Hi,
Can we use nRF in vehicle to vehicle communication V2V ? And how max nodes can we have ? As I know, the nRF don't need authentication when we send data, is it true ?
Hi,
Can we use nRF in vehicle to vehicle communication V2V ? And how max nodes can we have ? As I know, the nRF don't need authentication when we send data, is it true ?
Hi, you seems to be mixing chip vendor/family (=nRF), application (V2V) and protocol (=max nodes, authentication). These things are pretty independent: yes, Nordic nRF51/52 family chips probably can be used in "vehicle to vehicle" (or M2M in general;) communication, specific topology and security largely depends on protocol stack and profile/application you design on top of it. If you talk about BLE then latest Nordic stack on nRF52 support up to 20 simultaneous connections, however there are other options like open source stacks (some seems to support 32 concurrent connections or even more) or some non-BLE protocols/technologies where some might be running with hundreds/thousands of nodes in the network (of course with much lower bandwidth then BLE). Similar answer to "authentication: question. Could you maybe provide much more details to your questions so we can give you better answer?

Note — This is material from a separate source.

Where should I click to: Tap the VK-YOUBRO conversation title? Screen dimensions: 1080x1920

(also note that if you need chip with automotive-grade spec - e.g. temperature ranges, vibrations' endurance etc. - then Nordic might have no suitable offer for you today...)

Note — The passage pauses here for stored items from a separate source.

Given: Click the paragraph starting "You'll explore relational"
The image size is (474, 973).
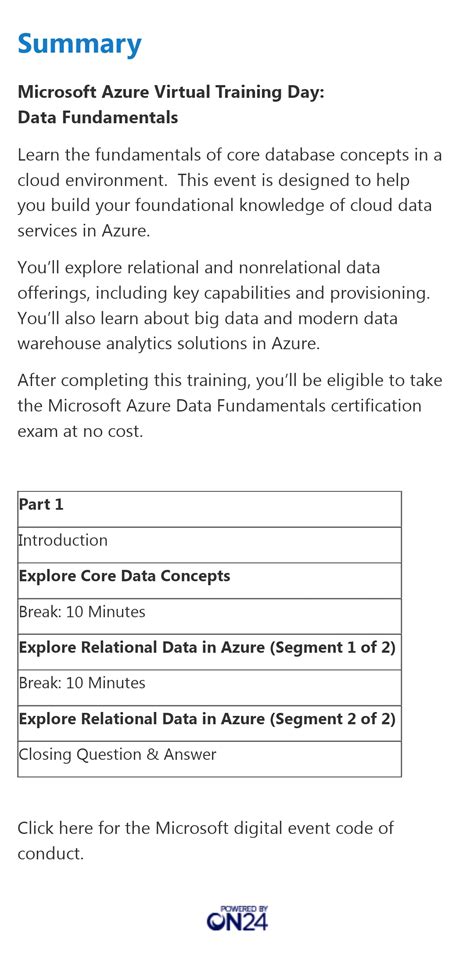Looking at the screenshot, I should click(x=223, y=305).
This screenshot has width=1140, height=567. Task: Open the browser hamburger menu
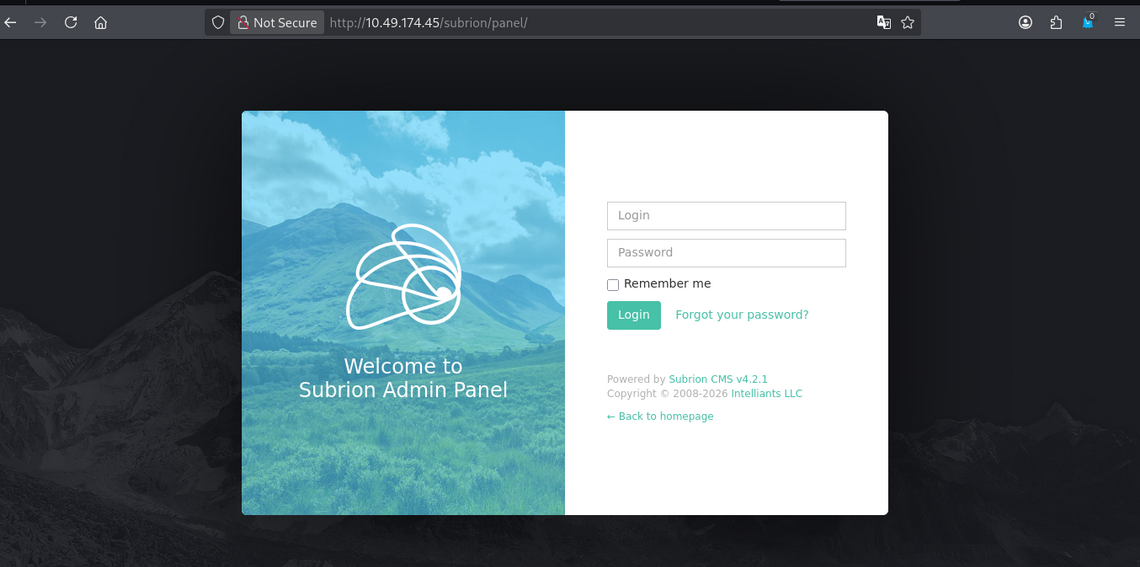click(x=1120, y=22)
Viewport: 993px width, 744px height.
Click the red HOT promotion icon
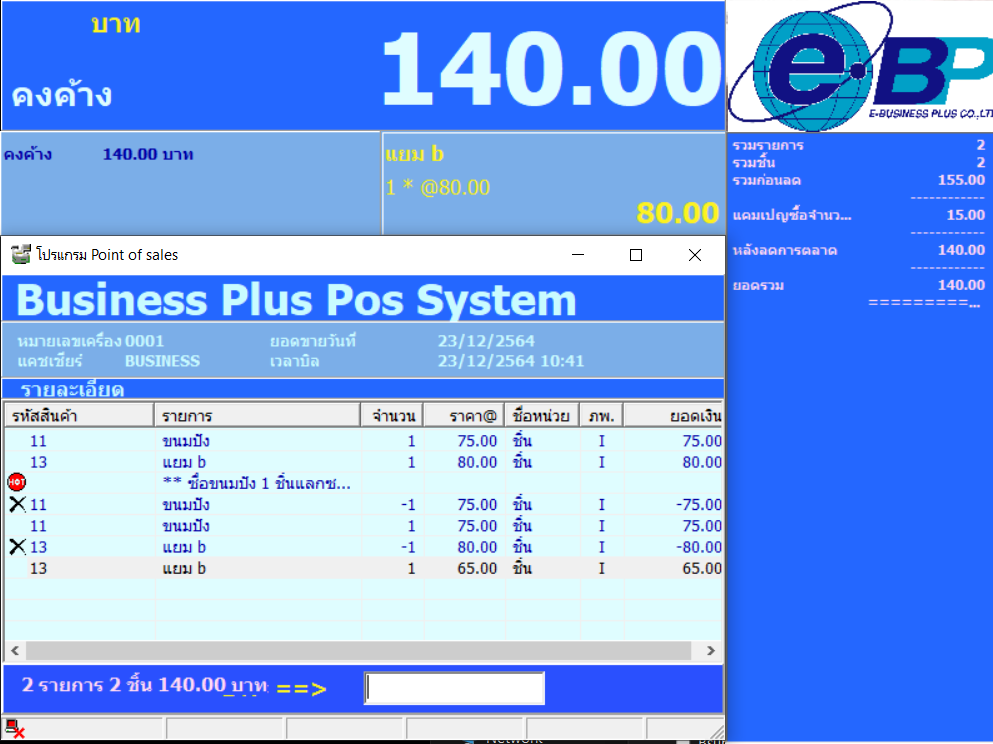point(16,482)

There is an automotive grade nrf51 chip
Is it this you mean by V2V ?
en.wikipedia.org/.../Vehicle-to-vehicle
Then note that this V2V operates in the 5.9 GHz band, while Nordic Semiconductor offers four product lines – 2.4GHz RF, ANT, Bluetooth
low energy (formerly known as Bluetooth Smart) and Sub 1-GHz RF. I.e. not in the 5.9 GHz band
Yes there is, however you could notice there are complains on this forum that +105ºC isn't enough for certain automotive components (but probably OK for panel outside engine area;).